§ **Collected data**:
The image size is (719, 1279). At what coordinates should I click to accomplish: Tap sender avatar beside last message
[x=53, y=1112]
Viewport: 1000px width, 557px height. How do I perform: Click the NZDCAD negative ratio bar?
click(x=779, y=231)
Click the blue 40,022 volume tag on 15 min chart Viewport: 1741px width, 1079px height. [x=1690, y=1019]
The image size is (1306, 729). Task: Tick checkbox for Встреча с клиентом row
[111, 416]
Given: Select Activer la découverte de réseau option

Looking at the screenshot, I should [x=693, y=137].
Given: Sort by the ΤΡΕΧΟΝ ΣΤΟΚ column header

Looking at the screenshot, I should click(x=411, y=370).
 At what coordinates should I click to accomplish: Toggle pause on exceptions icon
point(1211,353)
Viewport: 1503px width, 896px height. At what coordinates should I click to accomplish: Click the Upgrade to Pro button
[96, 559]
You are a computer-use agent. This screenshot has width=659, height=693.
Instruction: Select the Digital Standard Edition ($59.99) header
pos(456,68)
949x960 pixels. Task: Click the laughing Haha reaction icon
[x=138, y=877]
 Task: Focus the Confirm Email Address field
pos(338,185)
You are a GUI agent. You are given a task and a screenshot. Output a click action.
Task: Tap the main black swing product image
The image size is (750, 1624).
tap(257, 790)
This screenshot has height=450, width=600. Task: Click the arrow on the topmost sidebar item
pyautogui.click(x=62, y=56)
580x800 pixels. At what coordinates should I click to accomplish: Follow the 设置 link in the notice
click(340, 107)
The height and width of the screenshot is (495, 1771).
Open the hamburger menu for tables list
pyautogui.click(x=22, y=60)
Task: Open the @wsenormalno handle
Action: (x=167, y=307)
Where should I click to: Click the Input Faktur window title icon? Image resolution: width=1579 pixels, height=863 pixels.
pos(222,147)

§ **Description of the task**:
The records above should be repeated word for word.

§ **The answer**:
The image size is (719, 1279). At what coordinates should I click to accomplish: Tap sender avatar beside last message
[x=53, y=1112]
Viewport: 1000px width, 557px height. How do I perform: Click the NZDCAD negative ratio bar?
click(x=779, y=231)
Click the blue 40,022 volume tag on 15 min chart Viewport: 1741px width, 1079px height. [x=1690, y=1019]
The image size is (1306, 729). Task: Tick checkbox for Встреча с клиентом row
[111, 416]
Given: Select Activer la découverte de réseau option

Looking at the screenshot, I should [x=693, y=137].
Given: Sort by the ΤΡΕΧΟΝ ΣΤΟΚ column header

Looking at the screenshot, I should click(x=411, y=370).
 At what coordinates should I click to accomplish: Toggle pause on exceptions icon
point(1211,353)
Viewport: 1503px width, 896px height. At what coordinates should I click to accomplish: Click the Upgrade to Pro button
[96, 559]
You are a computer-use agent. This screenshot has width=659, height=693.
Instruction: Select the Digital Standard Edition ($59.99) header
pos(456,68)
949x960 pixels. Task: Click the laughing Haha reaction icon
[x=138, y=877]
 Task: Focus the Confirm Email Address field
pos(338,185)
You are a GUI agent. You are given a task and a screenshot. Output a click action.
Task: Tap the main black swing product image
The image size is (750, 1624).
tap(257, 790)
This screenshot has height=450, width=600. Task: Click the arrow on the topmost sidebar item
pyautogui.click(x=62, y=56)
580x800 pixels. At what coordinates should I click to accomplish: Follow the 设置 link in the notice
click(340, 107)
The height and width of the screenshot is (495, 1771).
Open the hamburger menu for tables list
pyautogui.click(x=22, y=60)
Task: Open the @wsenormalno handle
Action: (x=167, y=307)
Where should I click to: Click the Input Faktur window title icon? Image resolution: width=1579 pixels, height=863 pixels.
pos(222,147)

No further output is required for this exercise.